Iljeon

Danny sourit, il se voit en observant les yeux profondément verts
de Monique ; il rayonne, ça ne se dit pas, du moins ne dit-on pas, de
soi, quand on est un futur père et qu'on s'aperçoit dans les yeux d'une
femme : «il rayonne» - mais cette image ensoleillée de lui-même le
transporte en Espagne, il en oublie le froid, la mer du Nord et les
embruns mêlés de gaufres chaudes et de bigorneaux bouillis.
L'Espagne ! Coraçon ! Concepcion ! Il rayonne !
Qui est-il, se demande Danny en empruntant la pensée d'un passant
qui l'observe et dont il espère qu'il se pose la question à son sujet.
Qui est Je ? Il, Je, On... En Espagnol : Iljeon - Il Rayon ! Et voilà mon
prénom qu'il invente dans un mensonge, quand ça lui échappe et qu'il
le dit quand même, perdu dans les yeux de Monique.
Iljeon se présente volontiers comme l'assassin du
chanteur Arno.
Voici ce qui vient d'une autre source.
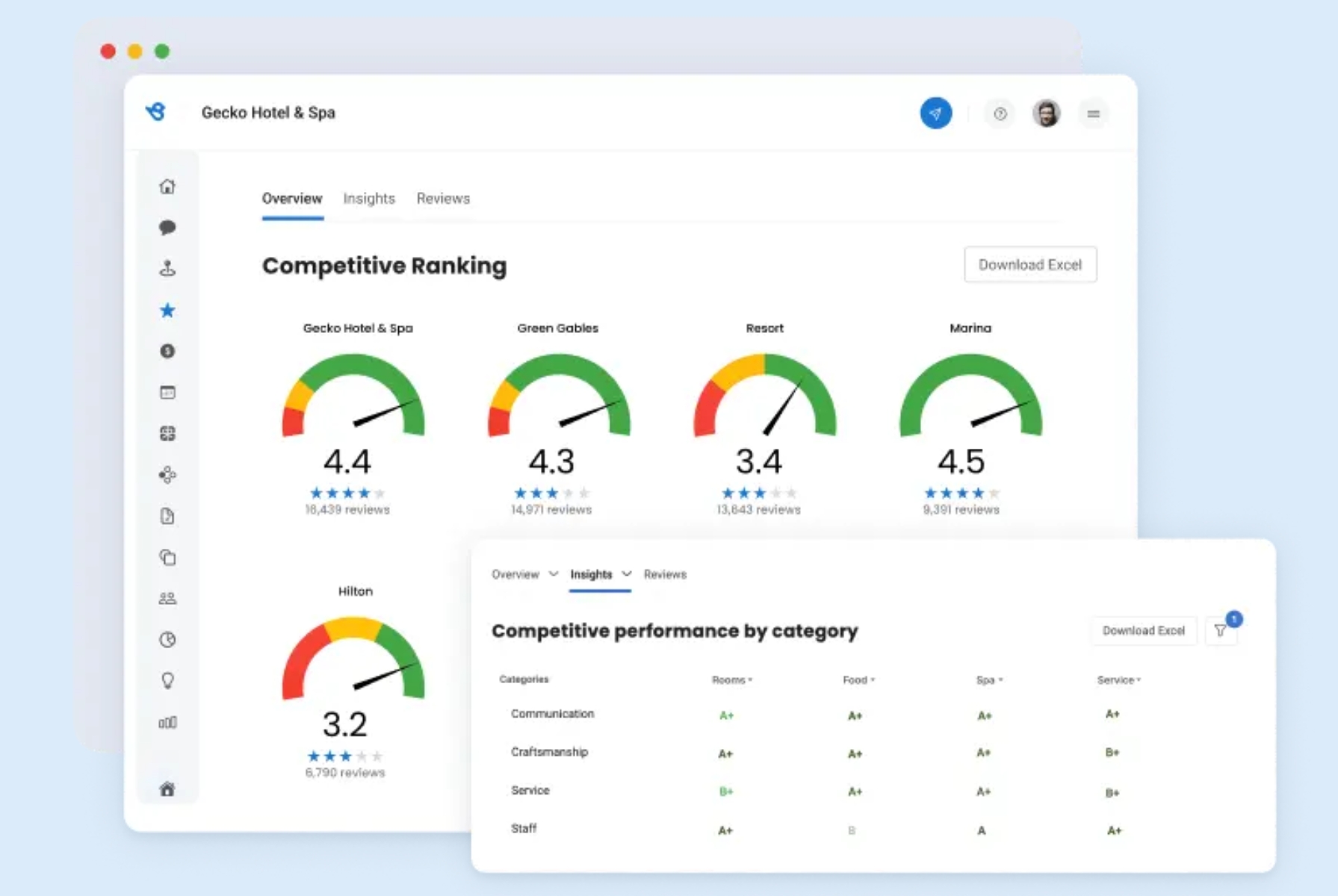Click the fourth star under Gecko Hotel rating
The image size is (1338, 896).
[x=364, y=493]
Evadé de prison presque par hasard
par Samu-Elle, ex-militaire et fille d'un marseillais
mythomane, Iljeon aimerait récupérer sa maison,
que sa mère occupe depuis sa condamnation.
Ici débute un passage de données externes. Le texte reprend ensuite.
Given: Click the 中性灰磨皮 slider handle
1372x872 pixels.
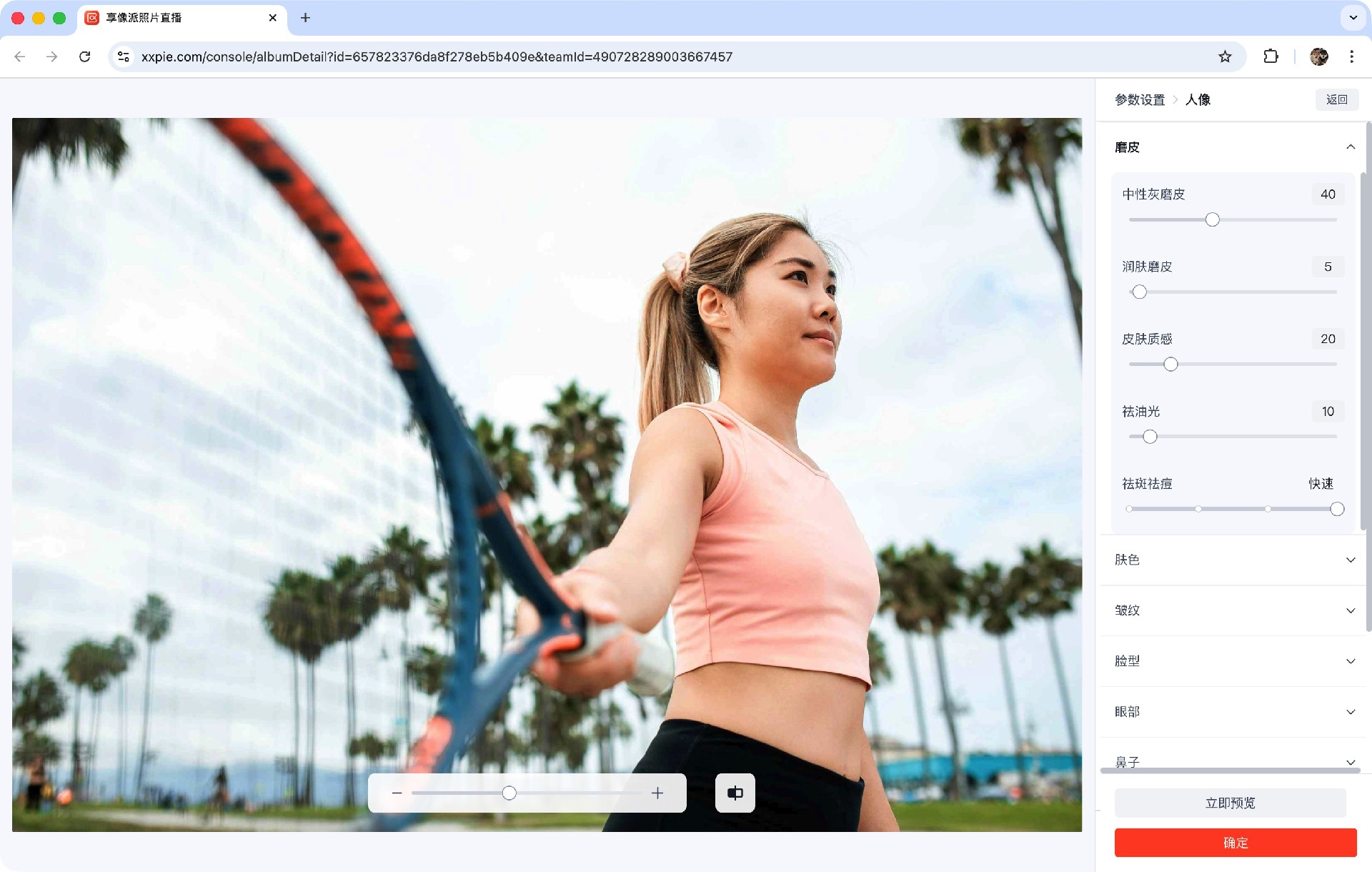Looking at the screenshot, I should 1212,219.
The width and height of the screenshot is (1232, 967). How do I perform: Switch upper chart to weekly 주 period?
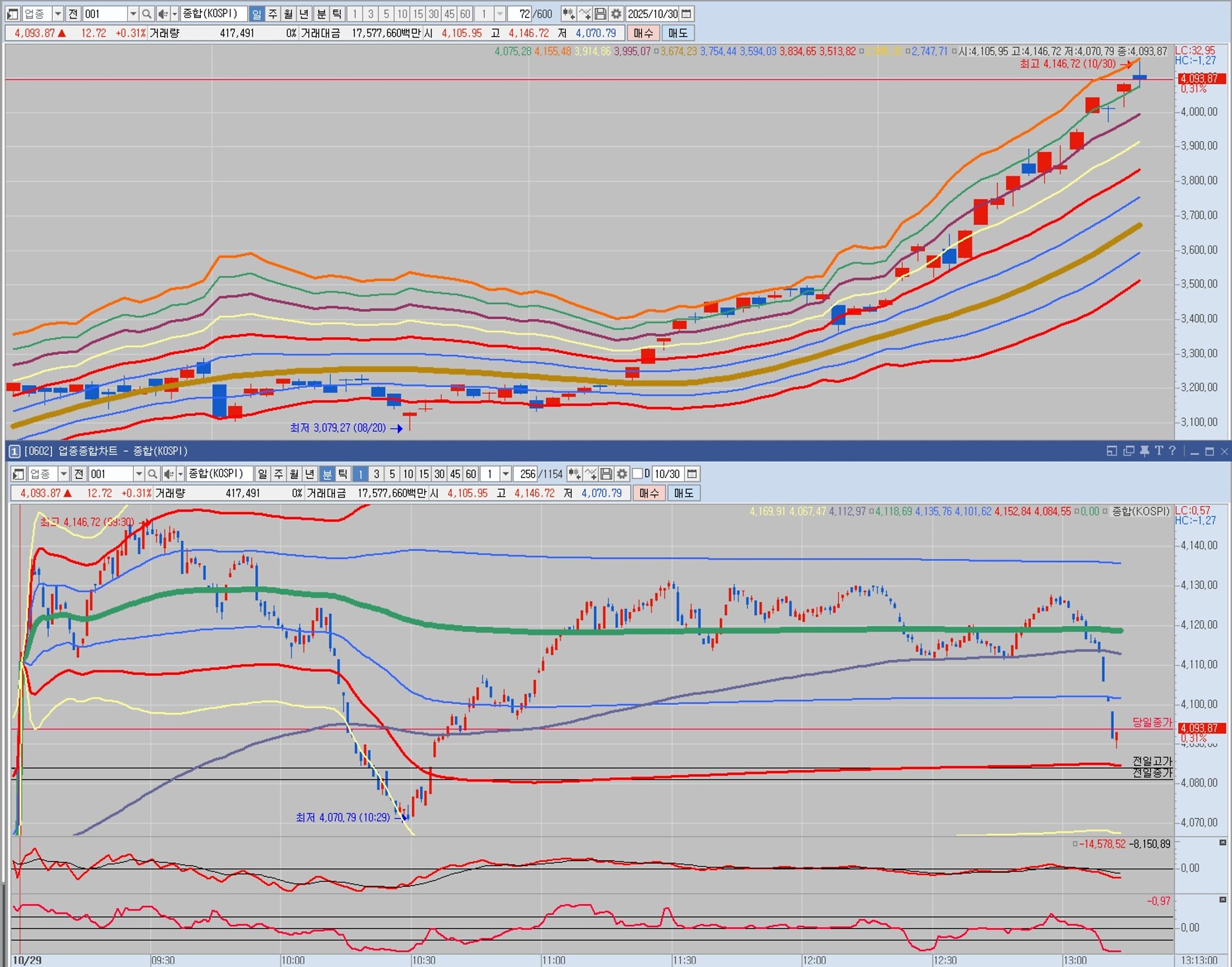pyautogui.click(x=273, y=13)
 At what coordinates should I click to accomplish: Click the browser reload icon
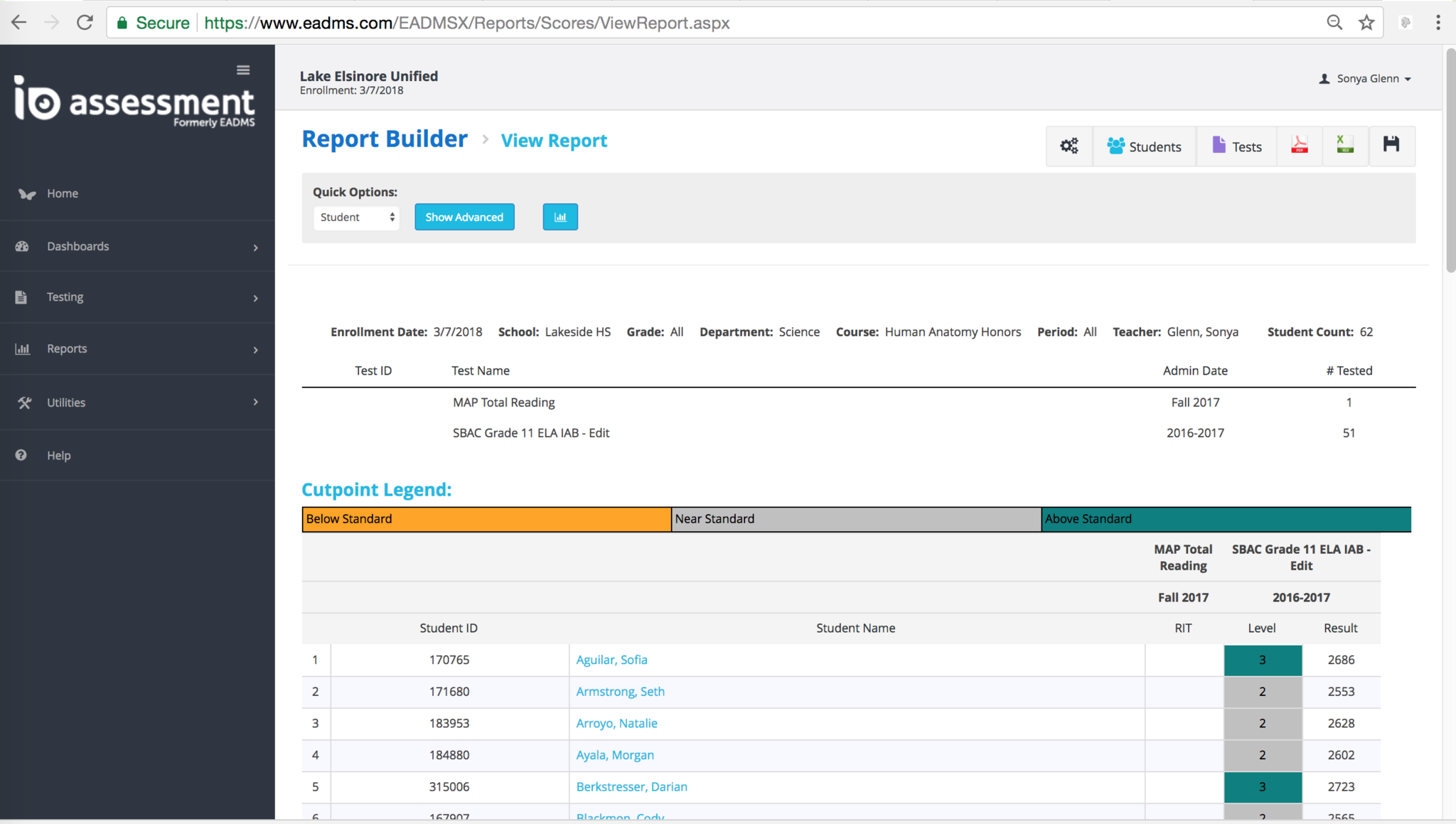coord(85,23)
L'échec de sa première tentative l'amène à se penser
comme une «insulte historique».
Ce premier roman est un météorite qui brûle de ses rayons ardents
d'une Espagne imaginaire. (...) Ce «livre de ma mère» revisité, sur et avec
elle, omniprésente, charnue et tentatrice comme dans une chanson d'Arno,
est un vrai bijou précieux de fête foraine (...)
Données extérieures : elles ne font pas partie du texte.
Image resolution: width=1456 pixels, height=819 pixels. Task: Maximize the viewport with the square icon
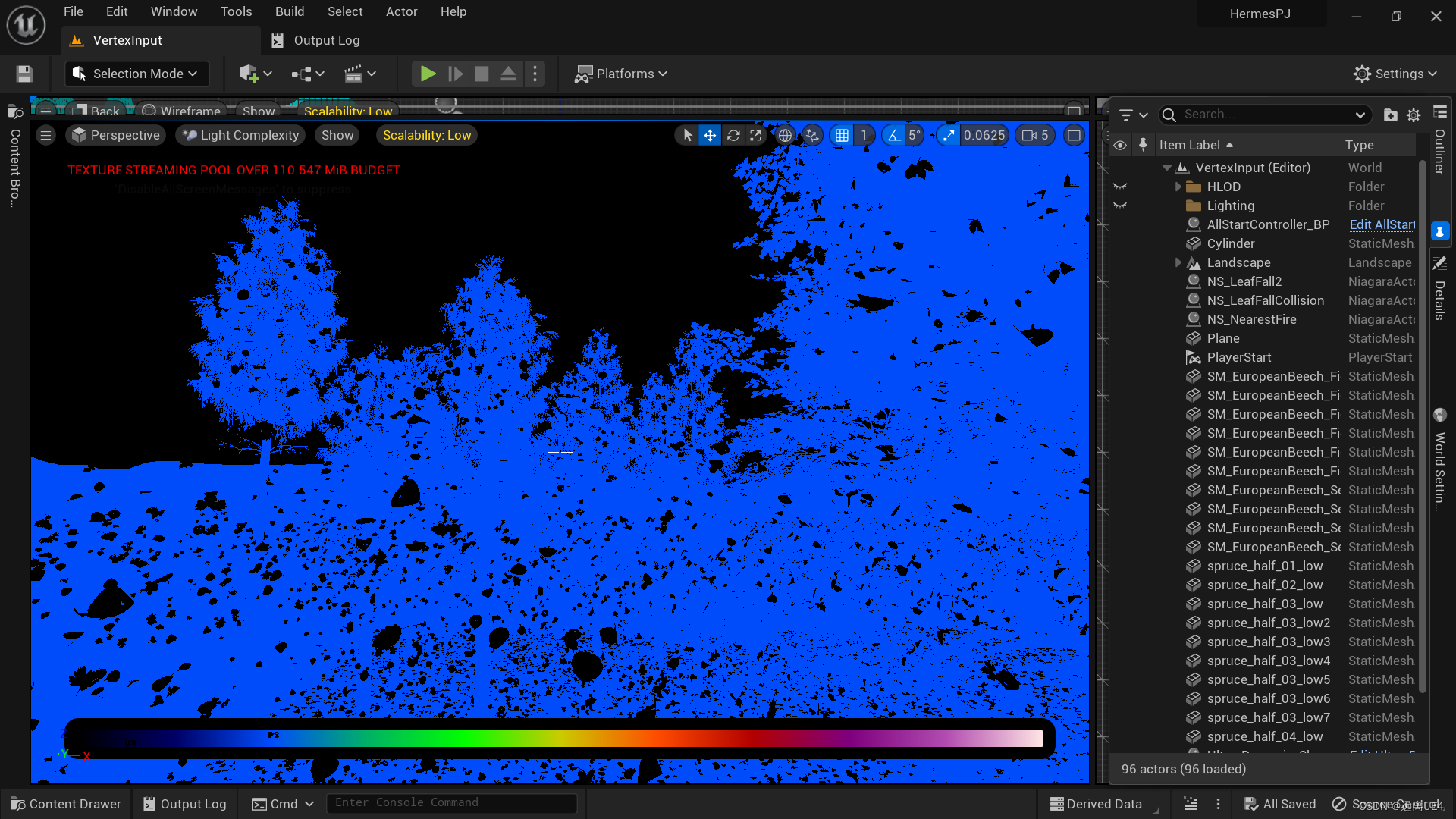[1074, 135]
On est pris pendant 160 pages dans une alchimie qui frappe là où il
faut, toujours de manière surprenante, dans cette tendresse malhabile,
dans ces amours qui ont du mal à se dire autrement que par les rapprochements
bestiaux des corps qui suintent. (...) Bruno Wajskop sait
mettre cette noirceur en scène avec pudeur et légèreté si bien que dans
son univers parallèle rien ne touche le piteux, le pathos ni la facilité.